Bruno frunció el entrecejo. A Gretel le habían dicho infinidad de veces que no debía llamar estúpido a su hermano, pero aun así ella seguía haciéndolo.

—Ah. ¿Y por qué no nos gustan? —preguntó.

—Porque son judíos.

—Ya entiendo. Los contrarios y los judíos no se llevan bien.

—Exacto —dijo Gretel, que había descubierto algo raro en su pelo y estaba examinándolo minuciosamente.

—Entonces ¿por qué no va alguien a hablar con ellos y…?

Bruno no pudo terminar la frase porque Gretel soltó un grito desgarrador, un grito que despertó a Madre de su siesta y la hizo irrumpir en la habitación para averiguar cuál de sus dos hijos había matado al otro.

Mientras hacía experimentos con su pelo, Gretel había encontrado un huevo diminuto, no más grande que la cabeza de un alfiler. Se lo enseñó a Madre, que le examinó el cabello separando rápidamente finos mechones; luego hizo lo mismo con Bruno.

—No puedo creerlo —dijo Madre, enfadada—. Ya sabía yo que pasaría algo así en un sitio como éste.

Resultó que tanto Gretel como Bruno tenían piojos. A Gretel tuvieron que lavarle el pelo con un champú especial que olía muy mal y después la niña se pasó varias horas seguidas en su habitación, llorando a lágrima viva.

A Bruno también le pusieron aquel champú, pero luego Padre decidió que lo mejor era empezar desde cero, así que buscó una navaja de afeitar y le rasuró la cabeza; Bruno no pudo contener las lágrimas.

Fue todo muy rápido; le horrorizaba ver cómo todo su pelo caía flotando de su cabeza y aterrizaba en el suelo, junto a sus pies, pero Padre dijo que había que hacerlo.

Después Bruno se miró en el espejo del cuarto de baño y sintió ganas de vomitar. Ahora que estaba calvo, su cabeza tenía un aire deforme y sus ojos parecían demasiado grandes para su cara. Casi le daba miedo su reflejo.

—No te preocupes —lo tranquilizó Padre—. Ya volverá a crecer. Sólo tardará unas semanas.

—Esto ha pasado por culpa de toda la porquería que hay aquí —se quejó Madre—. No entiendo cómo ciertas personas no se dan cuenta del efecto que este lugar está teniendo sobre nosotros.

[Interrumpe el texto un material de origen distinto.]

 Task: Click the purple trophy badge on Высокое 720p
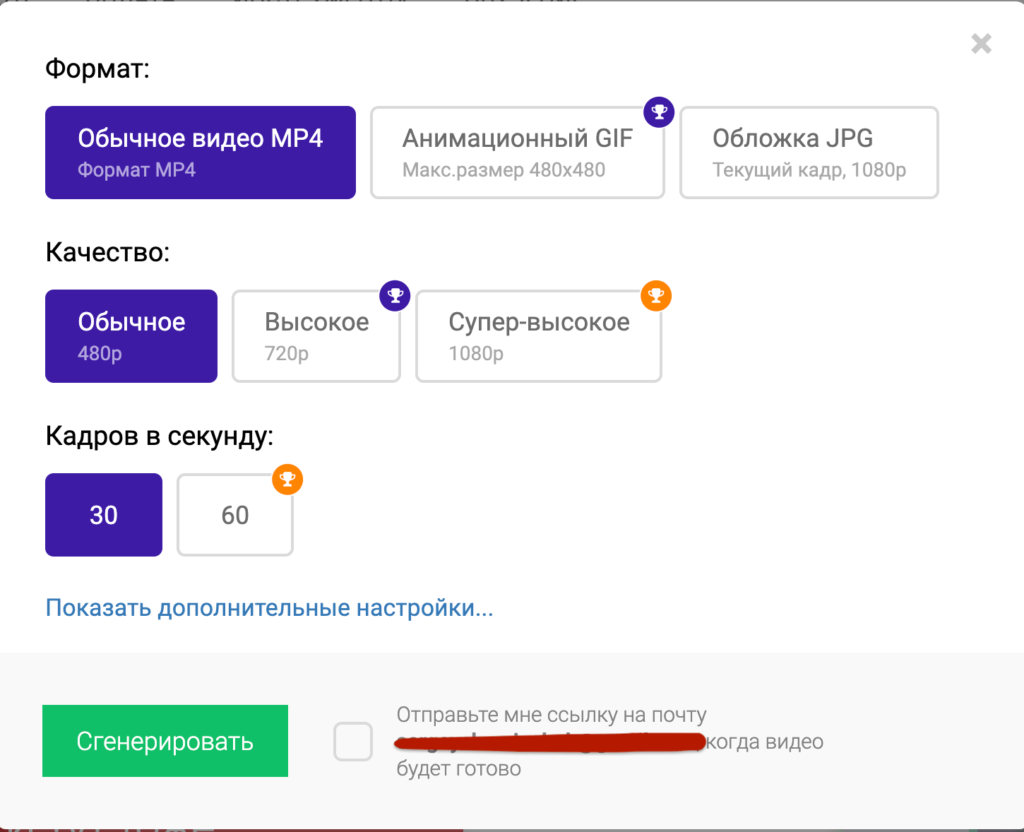click(395, 295)
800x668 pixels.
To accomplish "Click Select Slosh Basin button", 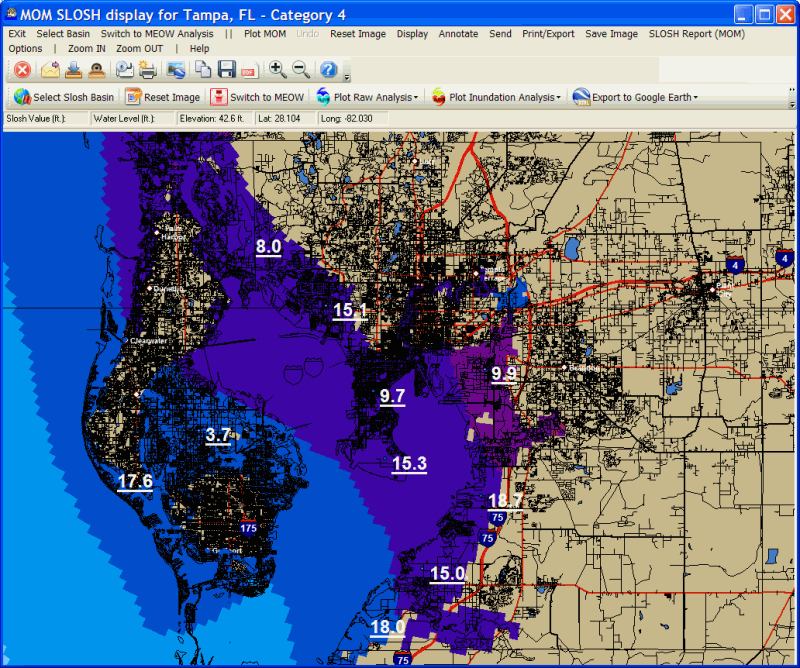I will (64, 97).
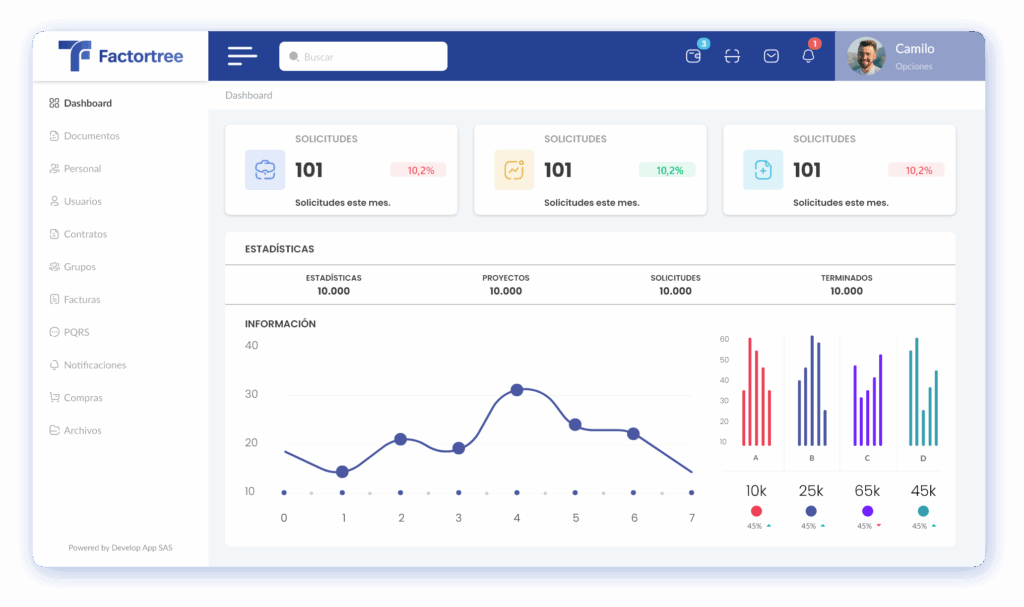The image size is (1024, 607).
Task: Select Documentos in the sidebar
Action: pos(91,136)
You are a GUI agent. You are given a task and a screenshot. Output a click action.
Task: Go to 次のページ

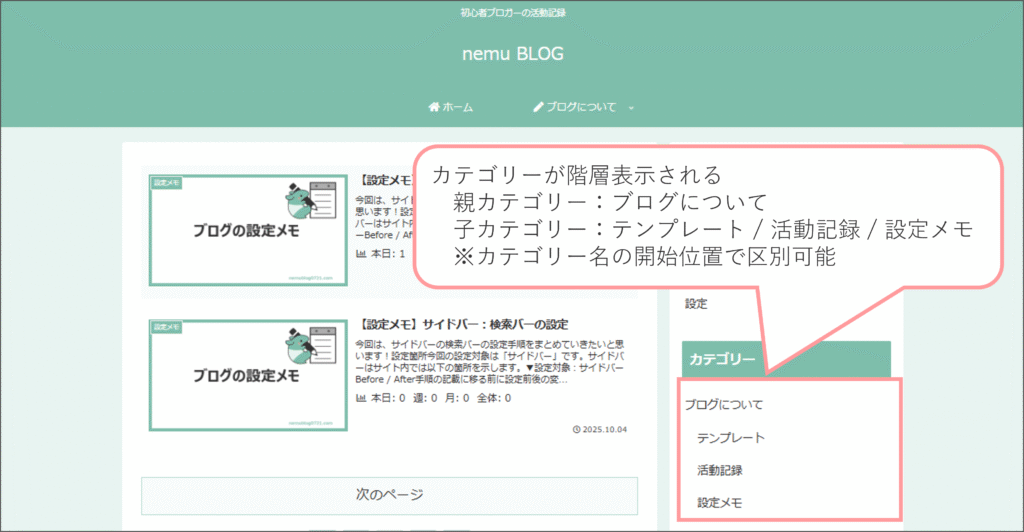click(x=389, y=495)
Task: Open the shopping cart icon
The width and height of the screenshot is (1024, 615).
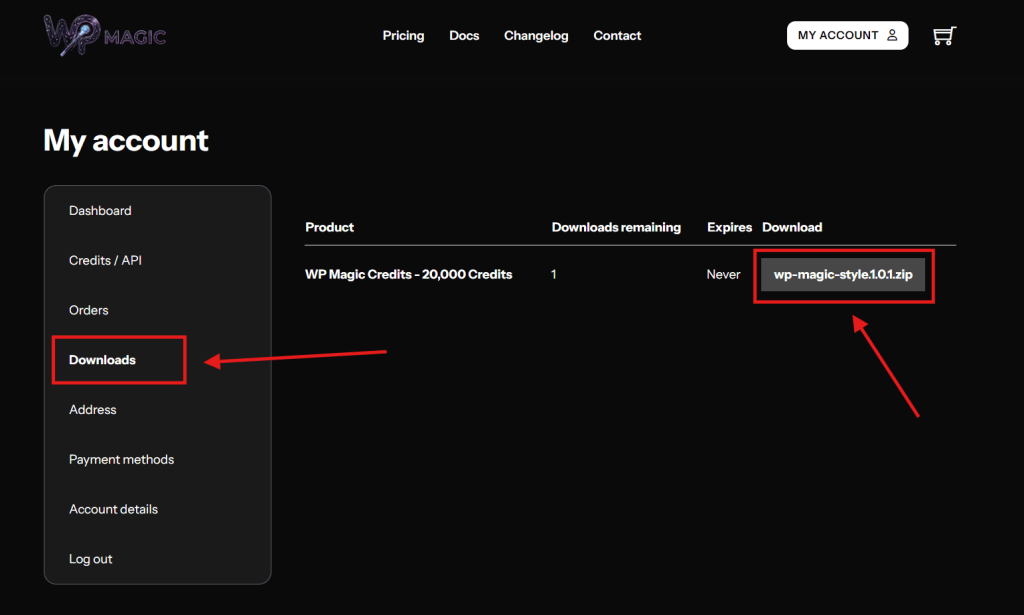Action: click(943, 36)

Cuando se vio en el espejo, Bruno no pudo evitar pensar cuánto se parecía a Shmuel, y se preguntó si todos los del otro lado de la alambrada tendrían también piojos y por eso los habían rapado.

Al día siguiente, cuando vio a su amigo, Shmuel se echó a reír de su aspecto, lo cual no ayudó a que Bruno recuperara su mermada autoestima.

—Me parezco a ti —dijo Bruno con tristeza, como si aquello fuera algo terrible de admitir.

—Sí, aunque más gordo —reconoció Shmuel.